» **Short exercise**: Copy the material verbatim, starting at the line with "Task: Open journal" and ending with the line with "tap(136, 253)", both included.

» **Given records**:
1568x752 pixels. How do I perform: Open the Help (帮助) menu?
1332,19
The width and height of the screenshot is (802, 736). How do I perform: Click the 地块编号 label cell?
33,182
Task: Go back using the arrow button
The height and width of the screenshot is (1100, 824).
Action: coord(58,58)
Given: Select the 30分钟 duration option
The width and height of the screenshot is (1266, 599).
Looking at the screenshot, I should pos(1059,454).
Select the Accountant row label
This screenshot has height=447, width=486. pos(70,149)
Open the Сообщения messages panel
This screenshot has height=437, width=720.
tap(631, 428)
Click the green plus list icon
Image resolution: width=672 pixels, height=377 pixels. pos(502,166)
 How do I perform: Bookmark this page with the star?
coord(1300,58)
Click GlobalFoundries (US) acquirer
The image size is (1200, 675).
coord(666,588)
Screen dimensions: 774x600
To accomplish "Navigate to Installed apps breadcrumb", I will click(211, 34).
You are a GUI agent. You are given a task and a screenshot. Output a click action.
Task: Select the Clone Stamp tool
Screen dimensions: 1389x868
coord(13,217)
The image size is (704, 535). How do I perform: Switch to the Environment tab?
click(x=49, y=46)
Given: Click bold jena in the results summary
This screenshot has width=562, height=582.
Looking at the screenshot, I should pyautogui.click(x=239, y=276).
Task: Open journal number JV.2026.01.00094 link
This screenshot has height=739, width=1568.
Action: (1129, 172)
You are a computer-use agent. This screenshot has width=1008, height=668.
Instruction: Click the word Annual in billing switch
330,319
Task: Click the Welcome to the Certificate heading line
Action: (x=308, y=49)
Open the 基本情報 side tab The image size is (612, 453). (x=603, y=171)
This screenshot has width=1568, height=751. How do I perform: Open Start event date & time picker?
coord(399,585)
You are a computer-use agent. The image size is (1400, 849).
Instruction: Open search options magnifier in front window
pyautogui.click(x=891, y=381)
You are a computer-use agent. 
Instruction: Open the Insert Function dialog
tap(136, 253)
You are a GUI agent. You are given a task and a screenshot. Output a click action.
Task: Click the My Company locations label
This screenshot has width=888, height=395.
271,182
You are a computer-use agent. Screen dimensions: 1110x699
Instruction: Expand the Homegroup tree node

» **Answer to the problem**:
Task: Open journal number JV.2026.01.00094 link
This screenshot has height=739, width=1568.
Action: (1129, 172)
You are a computer-use agent. This screenshot has width=1008, height=668.
Instruction: Click the word Annual in billing switch
330,319
Task: Click the Welcome to the Certificate heading line
Action: (x=308, y=49)
Open the 基本情報 side tab The image size is (612, 453). (x=603, y=171)
This screenshot has width=1568, height=751. How do I perform: Open Start event date & time picker?
coord(399,585)
You are a computer-use agent. The image size is (1400, 849).
Instruction: Open search options magnifier in front window
pyautogui.click(x=891, y=381)
You are a computer-use agent. 
Instruction: Open the Insert Function dialog
tap(136, 253)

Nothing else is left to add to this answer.